Se if you can picture this;
There's a wormhole in front of you. A small one, you think, because the "window" you see is only two feet wide. Say the destination is six feet from the window. Staring through the wormhole, it's as though you've got a view six feet ahead of where you're standing, but only in a circular shape just in front of your face. All around you, save for the wormhole, the view is normal. The problem with travelling through wormholes is their length can't be determined, so filling one with matter to allow for safe travel might be pretty damn impossible. Well, even electromagnetically stabilizing it would be impossible, if it was somehow infinite in length.
Now, part of why I'm going into physics is because I love it, and the other part is that it's all easy to me. I run thought experiments in my head constantly, and end up figuring things out, like what I just said in my first paragraph.

 

Salt is salty.

 

Hmm wormholes. As I remember, there was once a hypothesis that wormholes could be used to time travel. I think someone later showed that the wormhole would become unstable and collapse the moment it tried to break causality (go faster than light and do things it shouldn't do), let alone allow for a window to a past time.

 

Actually, theoretical physics is interesting as a mind exercise, but I had problems getting too interested in it as it has little immediate practical application in the real world. Also, my strengths lie more in the biology/chemistry/biopharmaceutics area.

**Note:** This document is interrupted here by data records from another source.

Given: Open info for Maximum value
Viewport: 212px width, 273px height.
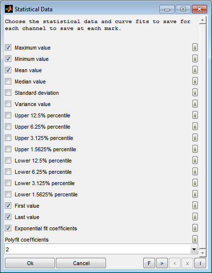Looking at the screenshot, I should pos(195,47).
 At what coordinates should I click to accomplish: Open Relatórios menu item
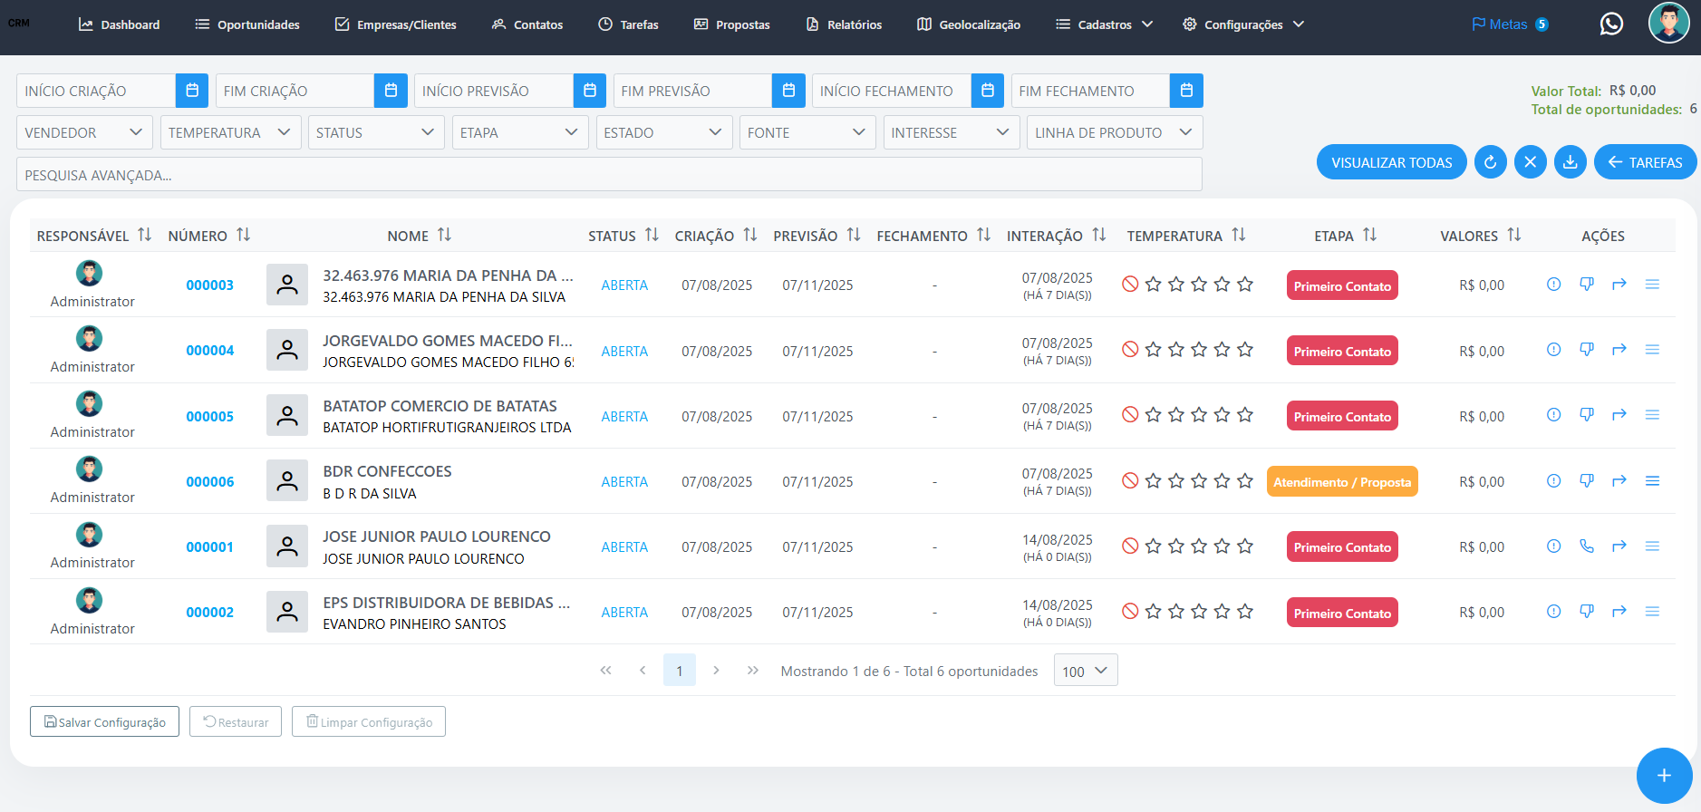844,24
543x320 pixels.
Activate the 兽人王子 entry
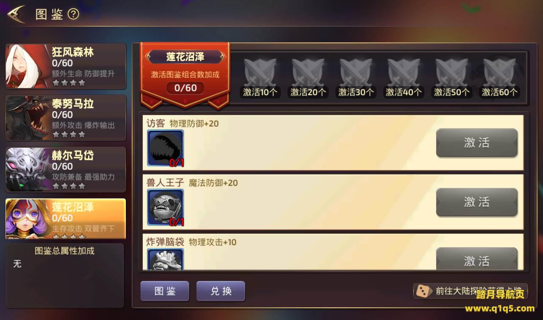(477, 202)
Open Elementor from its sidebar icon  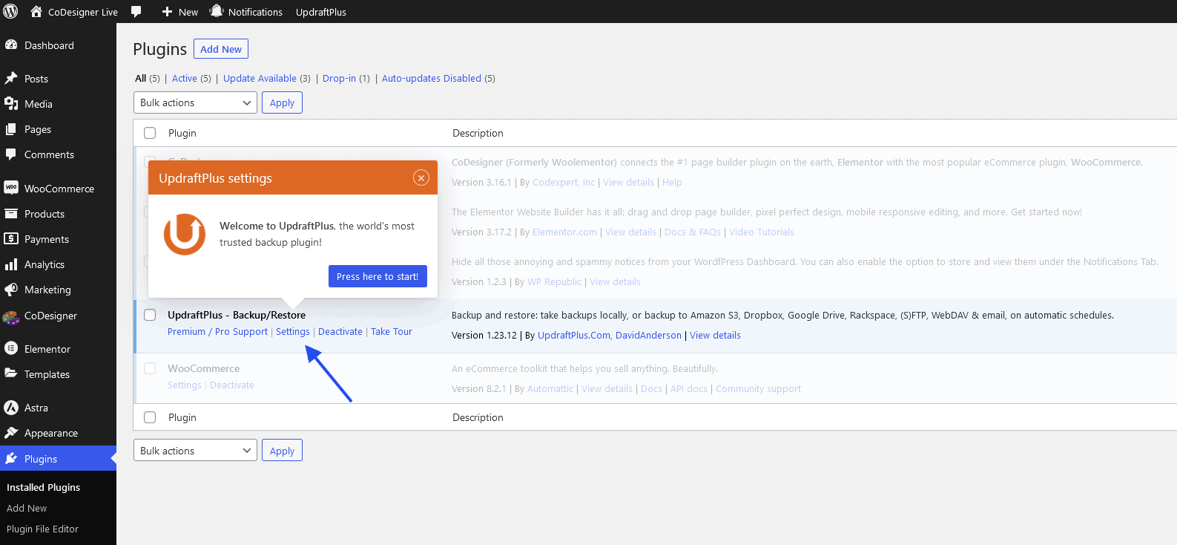11,349
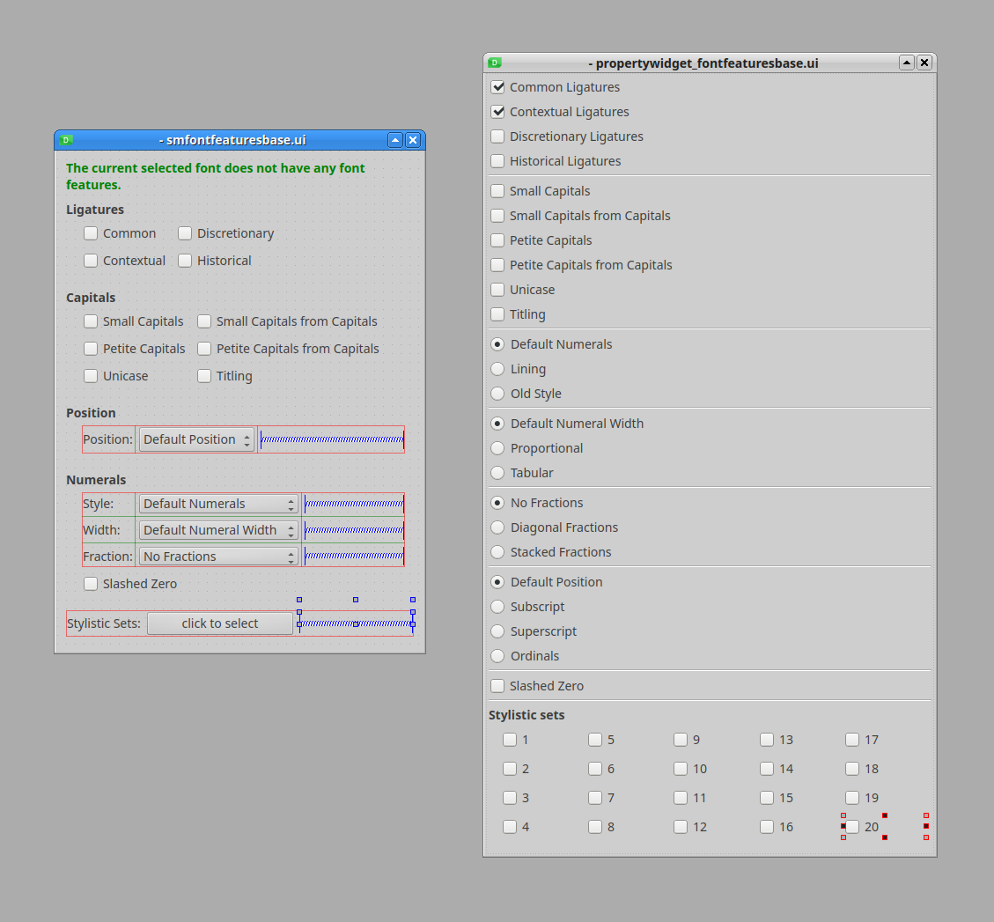Toggle the Historical checkbox under Ligatures

pyautogui.click(x=185, y=261)

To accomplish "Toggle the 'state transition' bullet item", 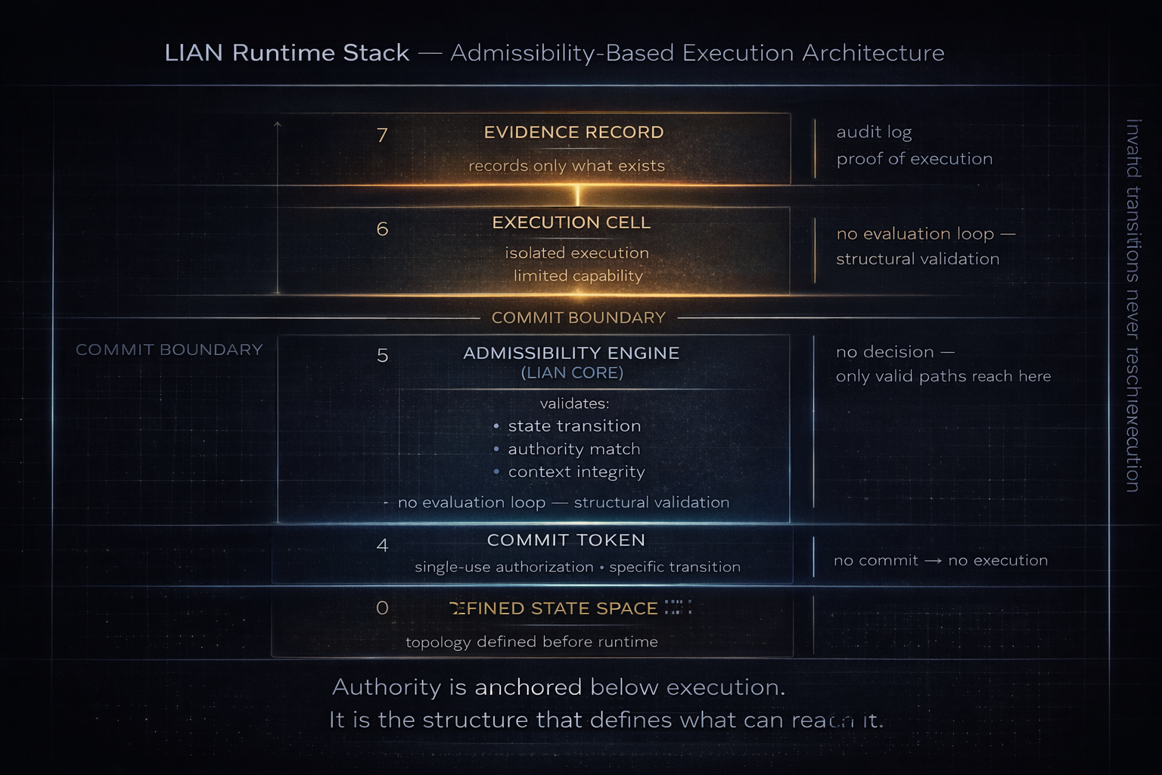I will [574, 426].
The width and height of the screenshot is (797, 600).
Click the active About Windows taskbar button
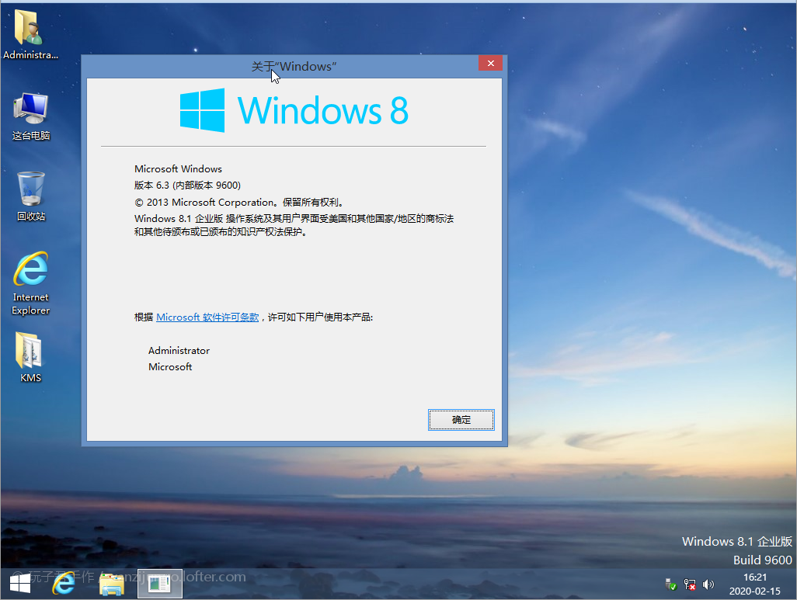pos(160,583)
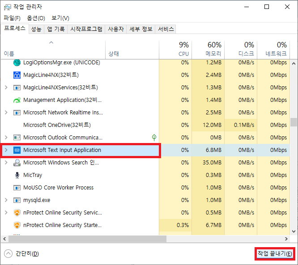Viewport: 298px width, 265px height.
Task: Click the Microsoft Windows Search icon
Action: (x=17, y=163)
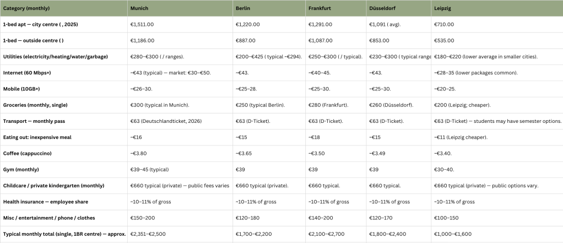The image size is (563, 243).
Task: Select Leipzig's €710.00 city centre rent cell
Action: (x=444, y=25)
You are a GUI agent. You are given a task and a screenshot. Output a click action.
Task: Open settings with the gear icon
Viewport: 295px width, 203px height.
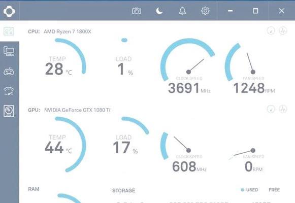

I was really tired last night, saw this thread, and decided my scientific contribution would be what I posted above.

 

Philes, a welcome contribution. But it asks the question, "Why is salt salty?"

 

...so, if Discworld exists in four dimensions by default, does this mean everything there is inverted directionally?

 

So that would mean every time I land the plane in the water I'm really landing it on the aircraft carrier.

 

Well they do end up falling back round on the Disc if they fall of the edge.

 

And they will hope that the Dungeon Dimensions does not break loose this time.

 

Unlike this heroic individual, you still just crash in the water.

 

The principle behind hawking radiation is that a black hole is capable of losing mass more quickly than it will gain it by normal means. This happens because when the virtual particle-antiparticle pairs appear outside of the black hole, they're boosted into reality and the negative particle is absorbed, causing the hole to lose effective mass. This is a quantum tunneling effect, by which vacuum energy generates the particle pairs, and the positive particle tunnels through the event horizon (making it appear that the particle actually came from the black hole). The problem with this radiation is that it gives absolutely no information about the black hole, unlike thermal radiation would from a star or other body.

 

So basically what you are all saying is we can't achieve warp 9 just yet?

 

You're a pharmacist, right? Or interning since I last recall?

I still have nightmares from my physics classes, so maybe someone can explain to me why So-and-so travels light years away and returns to Earth having only aged 2 years while everyone else on Earth has aged 20. I found that part interesting but just couldn't pick my brain up off the floor long enough to grasp the theory behind it.